## [Selected extract]
+++
Sign in to follow this  
BadEggGames

OpenCL not working on every pixel

Recommended Posts

Hi all

 

I have a simple kernel that sets a pixel color.

 

I have a screen that is 600*600 pixels. The kernel changes the color of every pixel except for the last 50 or so. Imagine a blue screen with a small 1 pixel wide black line on the top right.

 

I create my buffer like so:

error = clEnqueueNDRangeKernel(queue, kernel,
		1,
		NULL,
		&DATA_SIZE,
		NULL, 0, NULL, NULL);

And read it like:

cl_float4 *ptr = (cl_float4 *)clEnqueueMapBuffer(queue,
		buffer2,
		CL_TRUE,
		CL_MAP_READ,
		0,
		DATA_SIZE * sizeof(cl_float4),
		0, NULL, NULL, NULL);

DATA_SIZE = 600*600

 

Why is it not applying the kernel to the last 50 or so pixels?

 

Does NDRANGE have to be a multiple of a certain number or something?

 

Any help would be great.

 

Thanks :)

 

Share this post


Link to post
Share on other sites

You set a work group size of zero - this should not work at all.

Probably driver raised it to 1, but you get only a fraction of possible performance this way.

 

Work group size = the number of threads that work in parallel per kernel. Must be a power of two.

Minimum on AMD is 64 (Wavefront), on Nvidia 32 (Warp). If you use less than that, remainig threads do nothing.
+++
## [Raw data]

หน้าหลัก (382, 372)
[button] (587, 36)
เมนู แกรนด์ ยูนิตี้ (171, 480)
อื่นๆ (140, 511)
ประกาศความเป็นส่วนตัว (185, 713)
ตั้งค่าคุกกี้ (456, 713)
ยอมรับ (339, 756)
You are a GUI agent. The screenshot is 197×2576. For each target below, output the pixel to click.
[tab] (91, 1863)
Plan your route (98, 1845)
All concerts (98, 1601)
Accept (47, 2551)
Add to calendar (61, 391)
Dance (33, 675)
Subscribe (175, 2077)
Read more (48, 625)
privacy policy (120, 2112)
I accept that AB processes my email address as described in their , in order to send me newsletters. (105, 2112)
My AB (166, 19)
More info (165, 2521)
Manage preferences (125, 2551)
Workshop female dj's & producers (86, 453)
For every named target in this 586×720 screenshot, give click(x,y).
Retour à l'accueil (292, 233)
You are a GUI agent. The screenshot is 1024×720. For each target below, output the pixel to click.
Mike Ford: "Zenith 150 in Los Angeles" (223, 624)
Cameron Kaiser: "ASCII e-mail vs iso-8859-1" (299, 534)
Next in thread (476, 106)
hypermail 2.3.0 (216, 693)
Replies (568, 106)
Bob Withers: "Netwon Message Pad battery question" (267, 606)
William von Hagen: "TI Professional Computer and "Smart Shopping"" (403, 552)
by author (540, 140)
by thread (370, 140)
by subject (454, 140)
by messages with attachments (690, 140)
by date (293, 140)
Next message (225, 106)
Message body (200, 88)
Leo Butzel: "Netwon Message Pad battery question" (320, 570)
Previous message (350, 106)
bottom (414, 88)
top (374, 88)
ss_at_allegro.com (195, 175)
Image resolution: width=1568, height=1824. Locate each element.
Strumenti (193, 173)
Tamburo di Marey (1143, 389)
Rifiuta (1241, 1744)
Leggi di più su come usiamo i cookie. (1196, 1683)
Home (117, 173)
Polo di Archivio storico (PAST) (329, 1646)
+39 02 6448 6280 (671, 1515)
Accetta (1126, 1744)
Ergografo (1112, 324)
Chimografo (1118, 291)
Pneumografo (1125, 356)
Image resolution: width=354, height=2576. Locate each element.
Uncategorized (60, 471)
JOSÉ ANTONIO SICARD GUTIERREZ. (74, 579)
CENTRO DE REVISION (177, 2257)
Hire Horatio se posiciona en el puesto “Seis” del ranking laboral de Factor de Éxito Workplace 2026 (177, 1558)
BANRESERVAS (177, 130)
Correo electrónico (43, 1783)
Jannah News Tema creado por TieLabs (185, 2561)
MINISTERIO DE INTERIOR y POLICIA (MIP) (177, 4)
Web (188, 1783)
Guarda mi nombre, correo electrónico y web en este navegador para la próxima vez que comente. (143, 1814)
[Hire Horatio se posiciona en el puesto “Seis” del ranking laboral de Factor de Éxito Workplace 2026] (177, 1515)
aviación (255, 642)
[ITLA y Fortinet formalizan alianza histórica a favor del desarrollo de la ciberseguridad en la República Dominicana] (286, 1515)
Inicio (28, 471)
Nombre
+++
## [What to produce]
Reproduce the entire forum thread about OpenCL not working on every pixel, word for word.

## [Solution below]
Sign in to follow this  
BadEggGames

OpenCL not working on every pixel

Recommended Posts

Hi all

 

I have a simple kernel that sets a pixel color.

 

I have a screen that is 600*600 pixels. The kernel changes the color of every pixel except for the last 50 or so. Imagine a blue screen with a small 1 pixel wide black line on the top right.

 

I create my buffer like so:

error = clEnqueueNDRangeKernel(queue, kernel,
		1,
		NULL,
		&DATA_SIZE,
		NULL, 0, NULL, NULL);

And read it like:

cl_float4 *ptr = (cl_float4 *)clEnqueueMapBuffer(queue,
		buffer2,
		CL_TRUE,
		CL_MAP_READ,
		0,
		DATA_SIZE * sizeof(cl_float4),
		0, NULL, NULL, NULL);

DATA_SIZE = 600*600

 

Why is it not applying the kernel to the last 50 or so pixels?

 

Does NDRANGE have to be a multiple of a certain number or something?

 

Any help would be great.

 

Thanks :)

 

Share this post


Link to post
Share on other sites

You set a work group size of zero - this should not work at all.

Probably driver raised it to 1, but you get only a fraction of possible performance this way.

 

Work group size = the number of threads that work in parallel per kernel. Must be a power of two.

Minimum on AMD is 64 (Wavefront), on Nvidia 32 (Warp). If you use less than that, remainig threads do nothing.